I think society is slowing starting to wake up to the idea that sa and harassment is so much broader in size and scope than what was once commonly believed. We survivors of csa/r know how we feel about the seemingly innocuous stuff like the powdering incidents you experienced. We feel violated, feel like our boundaries were not only crossed, but completely ignored. Our trust has been shattered.

:bighug: :

Andy  :phoot:

Kat

Hey, all!  Hope, the thought I had about your mom is that she seemed to "need" you to be "clean."  I was initially wondering whether your father had sexually abused you.  You mentioned wondering if your mother was doing it to keep you dry, etc.  That could be it or it could be that she was trying to keep you "clean"--knowing on some level that her husband had been "defiling" you.  I'm talking about more symbolic, unconscious actions on your mom's part--she was cleaning away what she couldn't face, possibly?  Please don't take it to mean it excuses her one bit or that it did not have profound effects on you.  It just struck me that the use of talc was meant to keep a girl clean and fresh.  Does any of this make sense?

Hope66

Hi Andy,
CSA and harrassment are both featuring more prominently in the media at the moment - and society does seem to be looking at things a bit more - but I think it's been an issue across time - thank you for your kind comments, I really appreciate your support, and I know that you've experienced things yourself, and  :hug: to you.

Hi Kat,
I read your reply last night - and wanted to pop back to reply this morning - because you have definitely said something that resonates with me - I think you could be right about some of the potential 'meaning' behind her wish to ensure that both me and herself have lots of talc applied - so that we could be 'squeaky clean' or something like that - with 'nothing to see here' - keeping us both 'clean and fresh' - I definitely relate to that.

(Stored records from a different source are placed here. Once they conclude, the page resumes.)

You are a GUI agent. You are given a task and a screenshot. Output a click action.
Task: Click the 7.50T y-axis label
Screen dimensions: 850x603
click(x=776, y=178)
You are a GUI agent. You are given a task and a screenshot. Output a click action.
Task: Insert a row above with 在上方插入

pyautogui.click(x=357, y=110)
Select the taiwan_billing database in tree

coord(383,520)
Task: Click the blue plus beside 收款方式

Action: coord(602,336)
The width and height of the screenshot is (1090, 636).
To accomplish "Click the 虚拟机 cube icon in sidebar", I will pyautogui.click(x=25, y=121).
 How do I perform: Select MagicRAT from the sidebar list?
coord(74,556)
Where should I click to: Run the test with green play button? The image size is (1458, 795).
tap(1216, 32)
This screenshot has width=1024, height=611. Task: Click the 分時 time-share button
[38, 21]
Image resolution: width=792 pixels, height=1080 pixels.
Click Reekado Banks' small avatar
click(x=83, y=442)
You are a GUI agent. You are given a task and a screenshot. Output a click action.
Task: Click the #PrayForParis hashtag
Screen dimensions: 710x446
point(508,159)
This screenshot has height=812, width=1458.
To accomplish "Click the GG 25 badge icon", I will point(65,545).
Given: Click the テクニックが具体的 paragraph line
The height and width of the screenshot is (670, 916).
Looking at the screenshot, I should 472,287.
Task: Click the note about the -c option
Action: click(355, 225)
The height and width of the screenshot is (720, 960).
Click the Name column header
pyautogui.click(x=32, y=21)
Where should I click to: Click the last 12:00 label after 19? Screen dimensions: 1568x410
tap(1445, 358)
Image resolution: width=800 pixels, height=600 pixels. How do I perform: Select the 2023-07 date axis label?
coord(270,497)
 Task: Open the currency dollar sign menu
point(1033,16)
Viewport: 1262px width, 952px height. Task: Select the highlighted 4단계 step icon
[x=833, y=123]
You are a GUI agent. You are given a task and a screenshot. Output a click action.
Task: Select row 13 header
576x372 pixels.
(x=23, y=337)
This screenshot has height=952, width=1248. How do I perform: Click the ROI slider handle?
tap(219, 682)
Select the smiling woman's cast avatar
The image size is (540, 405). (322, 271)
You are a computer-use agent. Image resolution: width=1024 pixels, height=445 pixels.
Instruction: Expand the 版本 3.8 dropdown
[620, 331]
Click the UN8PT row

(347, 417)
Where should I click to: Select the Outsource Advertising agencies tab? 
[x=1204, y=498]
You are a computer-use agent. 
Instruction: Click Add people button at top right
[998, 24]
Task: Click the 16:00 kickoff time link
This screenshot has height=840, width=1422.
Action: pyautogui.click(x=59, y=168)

I'm really glad I've started to talk about these memories and aspects that I feel uncertain about - because hearing different perspectives really helps - thank you so much.

Hope  :)

Blueberry

Hope, I believe you, and if it's bothering you this much then that is in itself a sign that something was wrong. You are not pathetic!  :hug:


Hope66

Hi Blueberry - thank you.  I appreciate so much your validation.  It means a lot.   :hug:

Hi Kat  :hug:

Hope  :)

Andyman73

Hi Hope,
I been reading a book called "The Trauma Myth" by Dr. Susan Clancy. IT deals with the fact that the general public, society et al, has the misconceived notion that csa/r must be traumatizing when it is happening. And in that, what we see in the media is just that, horrific stories of really scary abuse.  But the truth of the matter is, those kinds of csa/r are very rare, maybe one in a thousand. But that's what sells. See, most of us who've experienced csa/r, at young ages, didn't know or understand that it was something bad.  So even though it may have been uncomfortable, and even painful for some, it wasn't traumatic. So we weren't traumatized by it. However, years later, when we do finally realize what happened to us was in fact quite horrible in itself, we then become traumatized, many years later.

Take me, for example, all my life, I had no idea what I'd been through. Then, this past year, things changed and all these memories started coming back, along with the knowledge of what it really was, that happened to me. Yes, I've lived with PTSD/CPTSD since 1994...but without knowledge or understanding what was causing me to feel that way. I can say quite clearly now, that I have been and am being traumatized by my memories....all of them...in the past 10 months.
IN that same line of thought, this experience from your youth, is really bothering you now. You're learning that at bare minimum, it was CSA...and could possibly be experiencing the trauma of that incident, now.

Safe hugs dearest Hope.  :bighug: :bighug: :bighug:

Hope66

Hi Andy,
Thank you very much for your reply - and I found what you wrote to be really interesting, and I related to it - so much that I've ordered that book you mentioned - I think it would be good to read it - so thank you.

I wanted to say more, but I have to go out.  But thank you!